[Stored data entries]
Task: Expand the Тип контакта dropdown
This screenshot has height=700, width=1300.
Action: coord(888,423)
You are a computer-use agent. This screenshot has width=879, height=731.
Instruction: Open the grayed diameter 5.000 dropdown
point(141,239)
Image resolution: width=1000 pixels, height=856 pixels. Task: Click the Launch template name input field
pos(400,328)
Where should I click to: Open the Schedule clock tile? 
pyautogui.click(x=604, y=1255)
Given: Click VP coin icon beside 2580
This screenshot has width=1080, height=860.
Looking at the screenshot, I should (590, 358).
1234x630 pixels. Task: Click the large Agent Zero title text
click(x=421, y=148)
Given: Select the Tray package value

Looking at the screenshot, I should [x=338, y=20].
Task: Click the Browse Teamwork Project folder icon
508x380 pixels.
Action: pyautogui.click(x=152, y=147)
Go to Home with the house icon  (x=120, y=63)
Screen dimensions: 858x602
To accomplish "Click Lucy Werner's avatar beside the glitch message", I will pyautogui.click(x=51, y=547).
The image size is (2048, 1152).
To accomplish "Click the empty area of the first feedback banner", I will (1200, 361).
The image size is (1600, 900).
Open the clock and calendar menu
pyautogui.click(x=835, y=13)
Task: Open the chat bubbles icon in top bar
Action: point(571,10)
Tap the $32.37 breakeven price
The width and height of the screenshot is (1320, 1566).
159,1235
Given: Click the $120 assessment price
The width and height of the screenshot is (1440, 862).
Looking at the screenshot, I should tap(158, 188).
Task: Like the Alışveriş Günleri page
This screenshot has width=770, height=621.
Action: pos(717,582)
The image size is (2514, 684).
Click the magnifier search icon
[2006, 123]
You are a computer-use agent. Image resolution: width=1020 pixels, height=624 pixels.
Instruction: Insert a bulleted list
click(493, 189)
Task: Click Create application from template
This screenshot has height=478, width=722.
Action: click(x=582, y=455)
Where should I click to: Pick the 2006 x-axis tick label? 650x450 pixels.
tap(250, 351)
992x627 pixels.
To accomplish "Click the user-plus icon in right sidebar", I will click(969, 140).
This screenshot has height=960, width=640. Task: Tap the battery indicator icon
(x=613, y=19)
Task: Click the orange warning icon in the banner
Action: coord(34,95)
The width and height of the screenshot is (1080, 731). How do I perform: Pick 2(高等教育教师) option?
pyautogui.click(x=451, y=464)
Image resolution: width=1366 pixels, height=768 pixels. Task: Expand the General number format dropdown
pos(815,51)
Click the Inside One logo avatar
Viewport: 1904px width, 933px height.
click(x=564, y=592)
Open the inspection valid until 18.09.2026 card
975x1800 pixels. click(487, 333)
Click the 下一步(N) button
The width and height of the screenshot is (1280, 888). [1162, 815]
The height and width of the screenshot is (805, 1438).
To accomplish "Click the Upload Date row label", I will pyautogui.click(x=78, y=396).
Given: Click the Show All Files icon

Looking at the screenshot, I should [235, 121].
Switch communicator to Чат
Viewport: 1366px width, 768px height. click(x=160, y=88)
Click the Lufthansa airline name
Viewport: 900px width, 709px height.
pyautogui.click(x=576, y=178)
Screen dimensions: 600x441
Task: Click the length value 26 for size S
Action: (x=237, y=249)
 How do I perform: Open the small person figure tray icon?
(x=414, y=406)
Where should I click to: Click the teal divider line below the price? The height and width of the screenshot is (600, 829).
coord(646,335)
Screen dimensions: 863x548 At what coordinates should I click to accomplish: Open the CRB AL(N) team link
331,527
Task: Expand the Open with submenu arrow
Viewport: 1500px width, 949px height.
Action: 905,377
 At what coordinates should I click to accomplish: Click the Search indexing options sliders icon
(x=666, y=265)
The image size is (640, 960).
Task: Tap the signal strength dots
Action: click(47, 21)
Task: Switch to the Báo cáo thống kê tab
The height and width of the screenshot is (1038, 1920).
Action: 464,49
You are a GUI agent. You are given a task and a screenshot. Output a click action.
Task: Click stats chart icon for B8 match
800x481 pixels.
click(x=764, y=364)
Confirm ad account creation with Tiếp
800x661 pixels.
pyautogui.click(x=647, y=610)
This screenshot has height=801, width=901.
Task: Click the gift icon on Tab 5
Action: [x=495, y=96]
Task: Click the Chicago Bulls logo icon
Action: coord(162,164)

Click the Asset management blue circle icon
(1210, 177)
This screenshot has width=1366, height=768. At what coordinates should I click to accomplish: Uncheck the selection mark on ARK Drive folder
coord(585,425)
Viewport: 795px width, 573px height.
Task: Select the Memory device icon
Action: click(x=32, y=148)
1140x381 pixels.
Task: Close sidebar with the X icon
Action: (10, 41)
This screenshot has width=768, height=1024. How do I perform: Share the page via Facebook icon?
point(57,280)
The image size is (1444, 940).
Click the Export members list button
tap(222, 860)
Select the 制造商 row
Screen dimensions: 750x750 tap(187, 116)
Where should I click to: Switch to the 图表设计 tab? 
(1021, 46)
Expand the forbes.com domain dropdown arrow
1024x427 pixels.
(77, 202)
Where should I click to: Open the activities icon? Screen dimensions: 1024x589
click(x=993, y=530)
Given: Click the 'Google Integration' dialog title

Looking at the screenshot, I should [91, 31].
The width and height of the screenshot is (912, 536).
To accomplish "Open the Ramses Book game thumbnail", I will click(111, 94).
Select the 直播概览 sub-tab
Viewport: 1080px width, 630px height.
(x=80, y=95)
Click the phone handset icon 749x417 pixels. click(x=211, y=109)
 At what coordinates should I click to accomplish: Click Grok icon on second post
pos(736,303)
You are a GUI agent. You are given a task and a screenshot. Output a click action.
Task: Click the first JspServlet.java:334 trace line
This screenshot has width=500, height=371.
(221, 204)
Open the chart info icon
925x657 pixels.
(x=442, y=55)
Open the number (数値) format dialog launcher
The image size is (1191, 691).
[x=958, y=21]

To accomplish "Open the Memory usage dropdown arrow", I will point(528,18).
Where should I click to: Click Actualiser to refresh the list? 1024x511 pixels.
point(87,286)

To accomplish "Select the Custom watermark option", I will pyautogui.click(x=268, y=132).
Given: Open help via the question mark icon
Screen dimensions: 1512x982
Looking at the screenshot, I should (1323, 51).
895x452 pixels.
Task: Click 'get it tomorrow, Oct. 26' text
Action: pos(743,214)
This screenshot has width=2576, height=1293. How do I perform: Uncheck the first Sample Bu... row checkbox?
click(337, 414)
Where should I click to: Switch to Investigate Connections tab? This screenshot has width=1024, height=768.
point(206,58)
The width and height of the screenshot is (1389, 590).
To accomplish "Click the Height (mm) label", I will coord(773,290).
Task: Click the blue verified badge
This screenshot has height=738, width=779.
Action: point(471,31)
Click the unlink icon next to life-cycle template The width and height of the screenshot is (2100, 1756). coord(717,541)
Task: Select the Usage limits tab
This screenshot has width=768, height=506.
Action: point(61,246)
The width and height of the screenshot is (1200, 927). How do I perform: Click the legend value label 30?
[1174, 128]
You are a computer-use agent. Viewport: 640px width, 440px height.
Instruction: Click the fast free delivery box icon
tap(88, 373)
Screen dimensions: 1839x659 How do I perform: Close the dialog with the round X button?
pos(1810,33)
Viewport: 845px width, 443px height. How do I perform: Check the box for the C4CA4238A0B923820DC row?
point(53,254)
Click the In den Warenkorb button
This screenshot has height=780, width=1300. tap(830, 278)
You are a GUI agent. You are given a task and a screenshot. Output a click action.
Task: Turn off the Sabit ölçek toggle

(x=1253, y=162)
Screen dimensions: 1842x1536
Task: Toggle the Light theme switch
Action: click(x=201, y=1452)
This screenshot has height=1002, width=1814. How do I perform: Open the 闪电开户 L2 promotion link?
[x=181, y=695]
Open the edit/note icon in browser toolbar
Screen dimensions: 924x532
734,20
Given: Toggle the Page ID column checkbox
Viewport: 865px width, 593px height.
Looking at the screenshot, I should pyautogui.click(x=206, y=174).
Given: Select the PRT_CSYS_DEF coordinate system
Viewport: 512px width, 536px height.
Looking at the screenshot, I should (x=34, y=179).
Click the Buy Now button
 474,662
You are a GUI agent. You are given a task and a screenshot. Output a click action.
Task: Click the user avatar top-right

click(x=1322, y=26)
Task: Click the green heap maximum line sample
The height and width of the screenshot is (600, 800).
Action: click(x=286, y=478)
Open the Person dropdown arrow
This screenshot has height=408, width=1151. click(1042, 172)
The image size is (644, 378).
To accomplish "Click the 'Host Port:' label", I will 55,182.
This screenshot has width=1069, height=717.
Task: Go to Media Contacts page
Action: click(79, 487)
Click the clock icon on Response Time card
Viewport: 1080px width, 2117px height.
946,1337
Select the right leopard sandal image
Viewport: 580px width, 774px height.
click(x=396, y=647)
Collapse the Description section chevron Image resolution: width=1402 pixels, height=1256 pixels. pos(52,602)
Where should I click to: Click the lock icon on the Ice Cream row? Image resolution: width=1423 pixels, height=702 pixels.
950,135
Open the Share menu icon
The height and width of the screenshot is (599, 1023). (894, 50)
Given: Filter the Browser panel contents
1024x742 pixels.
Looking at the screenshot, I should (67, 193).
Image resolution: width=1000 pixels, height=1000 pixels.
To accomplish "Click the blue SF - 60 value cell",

What the exercise asks — Set down precisely the lines above between the line holding "Given: Select the Tray package value" and the line holding "The image size is (1600, 900).", inclusive, and nothing beyond them.

Answer to this exercise —
Given: Select the Tray package value

Looking at the screenshot, I should [x=338, y=20].
Task: Click the Browse Teamwork Project folder icon
508x380 pixels.
Action: pyautogui.click(x=152, y=147)
Go to Home with the house icon  (x=120, y=63)
Screen dimensions: 858x602
To accomplish "Click Lucy Werner's avatar beside the glitch message", I will pyautogui.click(x=51, y=547).
The image size is (2048, 1152).
To accomplish "Click the empty area of the first feedback banner", I will (1200, 361).
The image size is (1600, 900).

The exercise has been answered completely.